## Work item
Reproduce only the lines of the material below that start at the line containing "Given: Tap the" and stop at the line containing "Task: Click question number 5 label". Keep both end lines.

## The data

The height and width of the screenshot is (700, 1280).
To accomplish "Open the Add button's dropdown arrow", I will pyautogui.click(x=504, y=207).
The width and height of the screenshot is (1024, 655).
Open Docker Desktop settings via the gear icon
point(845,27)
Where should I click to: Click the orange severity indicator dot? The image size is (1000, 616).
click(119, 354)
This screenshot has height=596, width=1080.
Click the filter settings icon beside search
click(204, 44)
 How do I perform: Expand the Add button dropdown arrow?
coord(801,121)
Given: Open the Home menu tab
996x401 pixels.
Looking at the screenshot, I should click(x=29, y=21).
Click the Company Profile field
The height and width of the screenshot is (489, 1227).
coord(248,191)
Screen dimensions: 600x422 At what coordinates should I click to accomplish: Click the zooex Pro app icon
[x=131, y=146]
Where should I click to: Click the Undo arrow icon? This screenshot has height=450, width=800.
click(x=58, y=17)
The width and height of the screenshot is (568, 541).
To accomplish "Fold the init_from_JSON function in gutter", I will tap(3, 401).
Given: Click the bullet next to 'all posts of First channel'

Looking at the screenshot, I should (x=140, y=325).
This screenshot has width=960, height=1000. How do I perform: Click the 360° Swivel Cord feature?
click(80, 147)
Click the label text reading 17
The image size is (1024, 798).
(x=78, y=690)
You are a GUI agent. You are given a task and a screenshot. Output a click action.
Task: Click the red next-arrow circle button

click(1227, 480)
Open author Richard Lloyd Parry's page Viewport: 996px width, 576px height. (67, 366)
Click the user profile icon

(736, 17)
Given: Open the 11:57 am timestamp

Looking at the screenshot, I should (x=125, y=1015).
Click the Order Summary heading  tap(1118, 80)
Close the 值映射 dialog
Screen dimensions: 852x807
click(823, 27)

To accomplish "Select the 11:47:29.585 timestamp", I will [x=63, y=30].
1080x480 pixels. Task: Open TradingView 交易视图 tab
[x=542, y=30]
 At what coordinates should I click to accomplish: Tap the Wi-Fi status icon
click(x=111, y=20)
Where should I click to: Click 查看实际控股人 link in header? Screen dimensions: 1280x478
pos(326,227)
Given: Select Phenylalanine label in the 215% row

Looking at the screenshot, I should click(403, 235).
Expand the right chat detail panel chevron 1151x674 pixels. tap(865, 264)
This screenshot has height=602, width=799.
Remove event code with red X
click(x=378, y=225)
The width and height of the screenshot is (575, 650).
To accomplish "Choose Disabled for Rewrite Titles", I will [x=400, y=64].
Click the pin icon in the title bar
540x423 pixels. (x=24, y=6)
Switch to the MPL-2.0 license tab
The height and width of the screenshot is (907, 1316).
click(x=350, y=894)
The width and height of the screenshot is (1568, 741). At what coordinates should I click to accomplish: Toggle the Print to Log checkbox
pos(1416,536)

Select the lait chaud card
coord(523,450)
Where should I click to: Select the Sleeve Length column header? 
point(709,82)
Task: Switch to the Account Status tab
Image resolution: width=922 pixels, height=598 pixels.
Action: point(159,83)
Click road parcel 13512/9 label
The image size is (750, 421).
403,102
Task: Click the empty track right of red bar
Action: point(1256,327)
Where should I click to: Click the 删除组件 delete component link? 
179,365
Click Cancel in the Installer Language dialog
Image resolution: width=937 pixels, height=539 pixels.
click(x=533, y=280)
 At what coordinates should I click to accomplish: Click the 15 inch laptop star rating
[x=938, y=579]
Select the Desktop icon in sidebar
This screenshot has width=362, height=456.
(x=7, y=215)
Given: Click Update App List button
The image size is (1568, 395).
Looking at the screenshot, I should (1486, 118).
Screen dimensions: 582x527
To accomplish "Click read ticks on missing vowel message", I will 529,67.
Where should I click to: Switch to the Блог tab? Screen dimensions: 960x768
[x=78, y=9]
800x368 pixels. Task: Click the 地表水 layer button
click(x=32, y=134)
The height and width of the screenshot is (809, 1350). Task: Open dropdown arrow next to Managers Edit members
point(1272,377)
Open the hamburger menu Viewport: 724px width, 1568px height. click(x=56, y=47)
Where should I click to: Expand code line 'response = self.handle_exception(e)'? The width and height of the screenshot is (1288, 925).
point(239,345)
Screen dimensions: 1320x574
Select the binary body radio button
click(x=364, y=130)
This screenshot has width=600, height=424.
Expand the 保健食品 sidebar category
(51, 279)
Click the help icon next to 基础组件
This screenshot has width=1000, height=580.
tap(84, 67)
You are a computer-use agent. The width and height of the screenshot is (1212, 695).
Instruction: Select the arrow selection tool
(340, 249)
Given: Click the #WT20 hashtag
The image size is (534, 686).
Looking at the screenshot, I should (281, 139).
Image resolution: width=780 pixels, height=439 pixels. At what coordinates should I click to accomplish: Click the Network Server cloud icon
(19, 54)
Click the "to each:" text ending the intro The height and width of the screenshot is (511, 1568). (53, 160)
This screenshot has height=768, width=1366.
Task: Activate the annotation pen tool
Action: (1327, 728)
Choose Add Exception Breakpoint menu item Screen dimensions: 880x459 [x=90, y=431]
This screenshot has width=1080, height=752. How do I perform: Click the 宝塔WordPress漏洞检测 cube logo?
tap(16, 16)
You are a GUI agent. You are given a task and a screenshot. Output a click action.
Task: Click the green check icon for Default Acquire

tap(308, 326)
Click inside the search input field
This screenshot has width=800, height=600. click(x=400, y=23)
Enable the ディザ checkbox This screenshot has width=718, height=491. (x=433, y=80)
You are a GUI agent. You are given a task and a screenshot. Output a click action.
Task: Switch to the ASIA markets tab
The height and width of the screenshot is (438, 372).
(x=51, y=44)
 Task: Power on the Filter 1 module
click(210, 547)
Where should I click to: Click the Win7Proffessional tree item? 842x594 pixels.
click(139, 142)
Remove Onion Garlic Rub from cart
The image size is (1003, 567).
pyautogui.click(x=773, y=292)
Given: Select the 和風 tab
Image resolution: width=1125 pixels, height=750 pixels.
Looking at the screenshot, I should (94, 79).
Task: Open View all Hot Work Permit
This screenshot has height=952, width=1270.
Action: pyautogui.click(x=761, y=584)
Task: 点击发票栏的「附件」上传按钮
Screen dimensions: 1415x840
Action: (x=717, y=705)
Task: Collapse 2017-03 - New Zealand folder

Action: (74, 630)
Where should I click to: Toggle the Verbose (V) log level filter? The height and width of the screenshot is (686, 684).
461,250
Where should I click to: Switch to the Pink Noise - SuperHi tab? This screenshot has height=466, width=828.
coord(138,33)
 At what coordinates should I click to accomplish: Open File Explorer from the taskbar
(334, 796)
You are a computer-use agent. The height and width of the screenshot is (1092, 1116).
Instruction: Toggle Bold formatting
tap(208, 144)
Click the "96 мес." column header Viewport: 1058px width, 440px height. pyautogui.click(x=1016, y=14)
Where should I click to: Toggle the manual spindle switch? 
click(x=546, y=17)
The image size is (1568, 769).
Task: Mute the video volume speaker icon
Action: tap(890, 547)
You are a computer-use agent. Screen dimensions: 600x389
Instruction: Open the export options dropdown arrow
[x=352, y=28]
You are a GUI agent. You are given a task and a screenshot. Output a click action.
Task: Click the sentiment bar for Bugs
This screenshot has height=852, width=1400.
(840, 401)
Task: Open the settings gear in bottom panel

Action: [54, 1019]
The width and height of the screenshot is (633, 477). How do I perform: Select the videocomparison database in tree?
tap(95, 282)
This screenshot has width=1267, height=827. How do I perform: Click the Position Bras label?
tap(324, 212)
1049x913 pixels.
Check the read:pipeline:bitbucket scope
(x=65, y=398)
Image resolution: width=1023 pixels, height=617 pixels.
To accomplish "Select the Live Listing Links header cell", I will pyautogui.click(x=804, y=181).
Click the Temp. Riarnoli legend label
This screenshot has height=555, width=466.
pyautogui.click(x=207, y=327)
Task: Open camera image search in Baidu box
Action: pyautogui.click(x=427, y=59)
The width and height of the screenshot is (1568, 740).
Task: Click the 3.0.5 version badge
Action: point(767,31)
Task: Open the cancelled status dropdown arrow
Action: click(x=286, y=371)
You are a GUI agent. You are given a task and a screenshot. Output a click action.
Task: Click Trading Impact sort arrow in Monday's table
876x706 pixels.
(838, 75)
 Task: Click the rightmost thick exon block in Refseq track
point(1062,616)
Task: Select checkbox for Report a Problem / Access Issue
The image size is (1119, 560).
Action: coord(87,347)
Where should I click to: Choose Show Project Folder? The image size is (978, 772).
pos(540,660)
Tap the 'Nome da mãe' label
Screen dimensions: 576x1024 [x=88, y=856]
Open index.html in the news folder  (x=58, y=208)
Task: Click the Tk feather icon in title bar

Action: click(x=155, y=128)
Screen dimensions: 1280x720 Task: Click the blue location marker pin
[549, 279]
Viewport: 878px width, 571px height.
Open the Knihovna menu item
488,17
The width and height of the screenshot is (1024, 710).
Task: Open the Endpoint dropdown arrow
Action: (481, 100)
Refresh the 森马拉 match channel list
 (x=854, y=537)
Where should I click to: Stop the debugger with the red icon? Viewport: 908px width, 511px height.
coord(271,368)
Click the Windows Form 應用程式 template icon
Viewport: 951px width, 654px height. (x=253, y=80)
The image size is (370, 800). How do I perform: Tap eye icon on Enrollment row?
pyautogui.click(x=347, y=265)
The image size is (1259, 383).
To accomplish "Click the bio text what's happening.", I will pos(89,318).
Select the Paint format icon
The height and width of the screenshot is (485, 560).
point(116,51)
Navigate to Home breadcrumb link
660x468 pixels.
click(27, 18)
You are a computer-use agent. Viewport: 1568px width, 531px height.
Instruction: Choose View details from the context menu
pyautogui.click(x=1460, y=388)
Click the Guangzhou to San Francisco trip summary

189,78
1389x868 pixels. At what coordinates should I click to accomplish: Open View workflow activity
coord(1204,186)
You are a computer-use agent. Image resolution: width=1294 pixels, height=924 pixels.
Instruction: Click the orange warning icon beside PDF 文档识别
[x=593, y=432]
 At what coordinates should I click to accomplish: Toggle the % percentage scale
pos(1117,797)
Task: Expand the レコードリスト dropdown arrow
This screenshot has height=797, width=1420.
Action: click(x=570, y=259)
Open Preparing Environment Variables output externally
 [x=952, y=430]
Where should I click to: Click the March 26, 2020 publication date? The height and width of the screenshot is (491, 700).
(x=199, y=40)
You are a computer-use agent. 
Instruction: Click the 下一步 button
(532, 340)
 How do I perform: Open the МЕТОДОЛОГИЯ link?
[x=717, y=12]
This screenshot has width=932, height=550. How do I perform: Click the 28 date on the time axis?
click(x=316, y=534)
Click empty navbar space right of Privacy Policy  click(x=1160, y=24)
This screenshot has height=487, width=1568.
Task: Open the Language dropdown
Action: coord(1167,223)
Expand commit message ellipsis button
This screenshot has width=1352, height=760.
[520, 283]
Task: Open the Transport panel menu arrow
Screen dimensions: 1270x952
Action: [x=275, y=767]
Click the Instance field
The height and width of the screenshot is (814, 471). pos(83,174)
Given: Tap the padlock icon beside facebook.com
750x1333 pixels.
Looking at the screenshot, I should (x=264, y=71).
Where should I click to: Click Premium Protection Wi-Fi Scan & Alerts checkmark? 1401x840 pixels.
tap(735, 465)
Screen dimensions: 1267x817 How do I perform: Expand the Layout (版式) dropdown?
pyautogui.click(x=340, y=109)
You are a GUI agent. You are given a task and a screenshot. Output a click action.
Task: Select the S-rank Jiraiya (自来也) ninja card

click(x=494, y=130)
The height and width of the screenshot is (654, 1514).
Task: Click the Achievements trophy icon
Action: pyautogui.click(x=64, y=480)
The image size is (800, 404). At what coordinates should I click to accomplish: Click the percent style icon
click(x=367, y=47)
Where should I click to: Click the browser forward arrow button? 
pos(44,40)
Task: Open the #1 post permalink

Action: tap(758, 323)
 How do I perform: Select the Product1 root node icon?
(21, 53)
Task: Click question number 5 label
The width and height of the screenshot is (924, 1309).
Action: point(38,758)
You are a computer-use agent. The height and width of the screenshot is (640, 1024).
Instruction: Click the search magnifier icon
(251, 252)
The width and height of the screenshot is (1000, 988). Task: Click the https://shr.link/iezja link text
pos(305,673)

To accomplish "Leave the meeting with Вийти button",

## Written solution
Given: Tap the padlock icon beside facebook.com
750x1333 pixels.
Looking at the screenshot, I should (x=264, y=71).
Where should I click to: Click Premium Protection Wi-Fi Scan & Alerts checkmark? 1401x840 pixels.
tap(735, 465)
Screen dimensions: 1267x817 How do I perform: Expand the Layout (版式) dropdown?
pyautogui.click(x=340, y=109)
You are a GUI agent. You are given a task and a screenshot. Output a click action.
Task: Select the S-rank Jiraiya (自来也) ninja card

click(x=494, y=130)
The height and width of the screenshot is (654, 1514).
Task: Click the Achievements trophy icon
Action: pyautogui.click(x=64, y=480)
The image size is (800, 404). At what coordinates should I click to accomplish: Click the percent style icon
click(x=367, y=47)
Where should I click to: Click the browser forward arrow button? 
pos(44,40)
Task: Open the #1 post permalink

Action: tap(758, 323)
 How do I perform: Select the Product1 root node icon?
(21, 53)
Task: Click question number 5 label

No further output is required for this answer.